LPS-Toll-Like Receptor-Mediated Signaling on Expression of Protein S and C4b-Binding Protein in the Liver

Protein S (PS), mainly synthesized in hepatocytes and endothelial cells, plays a critical role as a cofactor of anticoagulant activated protein C (APC). PS activity is regulated by C4b-binding protein (C4BP), structurally composed of seven a-chains (C4BP alpha) and a beta-chain (C4BP beta). In this paper, based primarily on our previous studies, we review the lipopolysaccharide (LPS)-induced signaling which affects expression of PS and C4BP in the liver. Our in vivo studies in rats showed that after LPS injection, plasma PS levels are significantly decreased, whereas plasma C4BP levels first are transiently decreased after 2 to 12 hours and then significantly increased after 24 hours.
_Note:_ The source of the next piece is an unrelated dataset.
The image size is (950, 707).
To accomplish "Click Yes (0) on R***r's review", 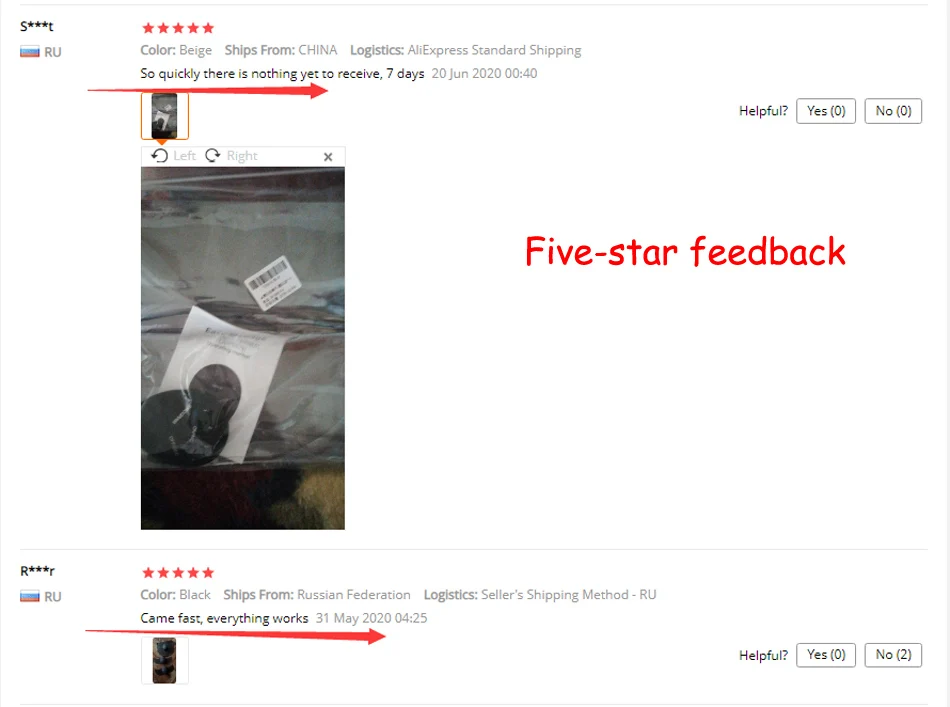I will pyautogui.click(x=826, y=655).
LPS decreases PS antigen and mRNA levels in both hepatocytes and sinusoidal endothelial cells (SECs), and decreases C4BP antigen and both C4BPa and C4BP beta mRNA levels in hepatocytes. Antirat CD14 and antirat Toll-like receptor (TLR)-4 antibodies inhibited LPS-induced NF kappa B activation in both hepatocytes and SECs. Furthermore, inhibitors of NF kappa B and MEK recovered the LPS-induced decreased expression of PS in both cell types and the LPS-induced decreased expression of C4BP in hepatocytes. These data suggest that the LPS-induced decrease in PS expression in hepatocytes and SECs and LPS-induced decrease in C4BP expression in hepatocytes are mediated by MEK/ERK signaling and NF kappa B activation and that membrane-bound CD14 and TLR-4 are involved in this mechanism.